-
Notifications
You must be signed in to change notification settings - Fork 0
Storm programming model
It works on JVM, written in Closure but developers can write their application in many languages including Java, Groovy, Ruby, Python, JavaScript, Perl, PHP. Storm is designed to work with existing queuing and database technologies.
At the highest level, Storm is comprised of topologies. A topology is a graph of computations -- each node contains processing logic and each path between nodes indicates how data should be passed between nodes.
Inside of toplogies you have networks of streams, which are unbounded sequences of tuples. Storm provides a mechanism to transform streams into new streams using spouts and bolts. Spouts generate streams, which can pull data from a site like Twitter or Facebook and then publish it in an abstract format. Bolts consume input streams, process them, and then optionally generate new streams.
A stream can be simple and consumed by a single bolt or it could be complex, require multiple streams, and hence require multiple bolts. A bolt can do most anything, including run functions, filter tuples, perform stream aggregation, join streams, or even execute calls to a database.

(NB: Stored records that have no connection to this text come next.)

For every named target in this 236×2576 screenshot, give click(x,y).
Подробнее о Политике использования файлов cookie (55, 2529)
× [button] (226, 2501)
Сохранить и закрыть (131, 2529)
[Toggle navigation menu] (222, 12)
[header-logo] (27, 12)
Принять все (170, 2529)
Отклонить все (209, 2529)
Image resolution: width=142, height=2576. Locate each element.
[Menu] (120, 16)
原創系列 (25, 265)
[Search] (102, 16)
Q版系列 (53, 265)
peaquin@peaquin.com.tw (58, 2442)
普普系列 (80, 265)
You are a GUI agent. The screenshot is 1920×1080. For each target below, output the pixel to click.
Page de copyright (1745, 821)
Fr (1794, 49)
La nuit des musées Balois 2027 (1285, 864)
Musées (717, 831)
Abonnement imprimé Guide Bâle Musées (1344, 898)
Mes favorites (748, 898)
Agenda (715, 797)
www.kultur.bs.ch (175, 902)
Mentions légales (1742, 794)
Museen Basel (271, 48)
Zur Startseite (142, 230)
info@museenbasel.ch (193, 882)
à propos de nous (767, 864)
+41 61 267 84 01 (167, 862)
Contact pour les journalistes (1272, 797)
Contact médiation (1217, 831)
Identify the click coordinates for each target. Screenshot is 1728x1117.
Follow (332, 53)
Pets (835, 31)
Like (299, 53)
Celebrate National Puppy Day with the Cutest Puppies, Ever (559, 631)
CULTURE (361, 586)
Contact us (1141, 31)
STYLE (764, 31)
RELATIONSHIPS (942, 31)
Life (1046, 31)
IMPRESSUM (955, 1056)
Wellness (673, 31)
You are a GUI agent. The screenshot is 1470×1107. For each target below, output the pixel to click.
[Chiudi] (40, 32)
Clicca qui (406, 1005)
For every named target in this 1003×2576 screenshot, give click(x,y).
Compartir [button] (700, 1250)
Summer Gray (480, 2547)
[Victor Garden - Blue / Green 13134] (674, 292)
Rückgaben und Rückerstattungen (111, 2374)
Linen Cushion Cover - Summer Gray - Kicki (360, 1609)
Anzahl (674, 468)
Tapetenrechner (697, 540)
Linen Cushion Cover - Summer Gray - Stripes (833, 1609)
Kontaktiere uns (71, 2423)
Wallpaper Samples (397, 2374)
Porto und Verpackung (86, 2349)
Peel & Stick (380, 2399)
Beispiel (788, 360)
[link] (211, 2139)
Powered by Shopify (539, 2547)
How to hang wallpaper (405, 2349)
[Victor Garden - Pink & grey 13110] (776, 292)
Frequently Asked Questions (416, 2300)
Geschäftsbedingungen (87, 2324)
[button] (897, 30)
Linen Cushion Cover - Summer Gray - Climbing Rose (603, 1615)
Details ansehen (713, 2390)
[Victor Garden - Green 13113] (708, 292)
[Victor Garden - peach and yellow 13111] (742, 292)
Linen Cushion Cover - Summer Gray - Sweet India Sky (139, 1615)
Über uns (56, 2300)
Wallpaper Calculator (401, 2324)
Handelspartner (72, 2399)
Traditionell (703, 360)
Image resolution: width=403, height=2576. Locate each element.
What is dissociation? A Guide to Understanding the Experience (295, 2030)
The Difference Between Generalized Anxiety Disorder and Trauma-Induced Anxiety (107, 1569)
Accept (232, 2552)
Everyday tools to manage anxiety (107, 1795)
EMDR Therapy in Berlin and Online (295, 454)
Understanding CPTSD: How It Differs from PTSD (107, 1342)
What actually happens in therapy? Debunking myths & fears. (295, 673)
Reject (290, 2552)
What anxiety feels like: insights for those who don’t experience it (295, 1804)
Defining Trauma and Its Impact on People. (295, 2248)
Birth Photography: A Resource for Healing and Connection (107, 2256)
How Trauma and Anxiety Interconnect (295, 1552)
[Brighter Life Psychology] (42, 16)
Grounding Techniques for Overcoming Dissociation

Storm's data model is represented by tuples. A tuple is a named list of values of any type. Storm supports all primitive types, Strings, and byte-arrays and you can build your own serializer if you want to use your own object types. Your spouts will "emit" tuples and your bolts will consume them. Your bolts may also emit tuples if their output is destined to be processed by another bolt downstream. Basically, emitting tuples is the mechanism for passing data from a spout to a bolt, or from a bolt to another bolt.